Friend yelling at DS, what would you do?

52 replies

Rojak · 26/10/2013 23:43

Ok I need a good dose of MN common sense so I can see if I'm over- reacting / under-reacting.

DS (12) was with me and DD at friend's daughter's birthday party.

DS wasn't meant to go but had to bring him cos didn't want to leave him home alone.

At party, other kid, J (9), starts poking DS, generally low level annoying stuff. So DS, not an angel himself, starts winding J up eg. telling balloon guy, J wants a pink bunny etc etc

Now J then starts crying and I told DS off and to leave him alone and we get ready to leave.

J goes off to sit by himself and friend comes out to say goodbye, sees what's going on and proceeds to shout, angrily, losing it kind of shout at my DS and telling him off.

As we were getting into car anyway and it was her house, her party, I didn't say anything to her.

We left, I told DS he can't go around picking on younger kids and that friend had a right to be angry at him but I didn't necessarily agree witg the way she chosed to express her anger.

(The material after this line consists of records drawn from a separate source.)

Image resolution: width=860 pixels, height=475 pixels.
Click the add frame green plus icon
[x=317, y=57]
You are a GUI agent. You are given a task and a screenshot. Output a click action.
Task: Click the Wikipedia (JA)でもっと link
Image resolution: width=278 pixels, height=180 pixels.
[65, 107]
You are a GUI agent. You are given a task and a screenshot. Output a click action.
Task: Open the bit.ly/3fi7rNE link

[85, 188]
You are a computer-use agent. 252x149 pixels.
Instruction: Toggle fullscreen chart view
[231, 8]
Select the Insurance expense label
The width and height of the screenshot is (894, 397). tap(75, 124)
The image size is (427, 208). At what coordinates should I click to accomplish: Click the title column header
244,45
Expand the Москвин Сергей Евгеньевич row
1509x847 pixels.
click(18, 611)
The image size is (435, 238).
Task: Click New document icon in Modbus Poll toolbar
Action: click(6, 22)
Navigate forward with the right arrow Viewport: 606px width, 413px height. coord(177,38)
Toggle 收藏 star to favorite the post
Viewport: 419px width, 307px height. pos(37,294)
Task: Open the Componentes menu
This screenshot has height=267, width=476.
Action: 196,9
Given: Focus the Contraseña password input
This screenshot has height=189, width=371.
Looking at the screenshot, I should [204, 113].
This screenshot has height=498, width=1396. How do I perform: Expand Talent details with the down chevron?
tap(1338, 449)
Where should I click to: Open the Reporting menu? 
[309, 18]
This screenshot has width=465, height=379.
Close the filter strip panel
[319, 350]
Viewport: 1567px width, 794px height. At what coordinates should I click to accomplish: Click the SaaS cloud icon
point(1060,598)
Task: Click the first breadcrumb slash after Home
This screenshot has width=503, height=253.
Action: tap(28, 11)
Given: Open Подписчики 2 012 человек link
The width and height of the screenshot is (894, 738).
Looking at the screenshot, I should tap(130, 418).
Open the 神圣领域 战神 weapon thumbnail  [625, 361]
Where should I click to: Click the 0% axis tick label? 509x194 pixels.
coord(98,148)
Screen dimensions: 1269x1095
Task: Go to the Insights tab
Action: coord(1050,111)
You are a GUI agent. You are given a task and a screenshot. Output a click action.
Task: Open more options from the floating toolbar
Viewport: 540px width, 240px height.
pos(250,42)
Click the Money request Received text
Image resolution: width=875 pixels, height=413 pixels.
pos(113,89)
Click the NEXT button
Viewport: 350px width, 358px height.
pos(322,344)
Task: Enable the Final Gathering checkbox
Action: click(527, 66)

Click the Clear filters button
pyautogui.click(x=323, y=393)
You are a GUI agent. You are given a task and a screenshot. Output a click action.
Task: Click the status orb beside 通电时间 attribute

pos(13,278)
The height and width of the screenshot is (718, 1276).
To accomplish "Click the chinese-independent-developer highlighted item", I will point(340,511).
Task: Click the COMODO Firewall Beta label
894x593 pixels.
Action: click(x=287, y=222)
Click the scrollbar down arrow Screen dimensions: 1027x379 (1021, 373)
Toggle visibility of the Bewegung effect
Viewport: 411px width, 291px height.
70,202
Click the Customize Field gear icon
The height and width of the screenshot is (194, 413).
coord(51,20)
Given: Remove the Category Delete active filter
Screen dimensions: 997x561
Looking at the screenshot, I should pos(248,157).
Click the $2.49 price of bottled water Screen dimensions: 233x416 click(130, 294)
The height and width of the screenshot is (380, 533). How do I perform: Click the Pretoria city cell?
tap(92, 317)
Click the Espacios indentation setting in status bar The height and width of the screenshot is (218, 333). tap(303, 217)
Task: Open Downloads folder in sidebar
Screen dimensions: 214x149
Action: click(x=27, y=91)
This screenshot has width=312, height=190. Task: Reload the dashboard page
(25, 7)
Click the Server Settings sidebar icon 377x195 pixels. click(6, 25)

I have not texted or spoken to friend since and she hasn't either.

Her husband has texted to ask how we are.

Should I text her or wait?

She has huge anger issues - I have seen her fly off the handle with her husband and kids, and other people around her.

Earlier this week, I was beginning to think that I needed to put some distance between us as I could feel she was getting annoyed with me (but wasn't sure what about) - we play tennis together.

Am I over-reacting to think I could actually do with less drama of angry people in my life?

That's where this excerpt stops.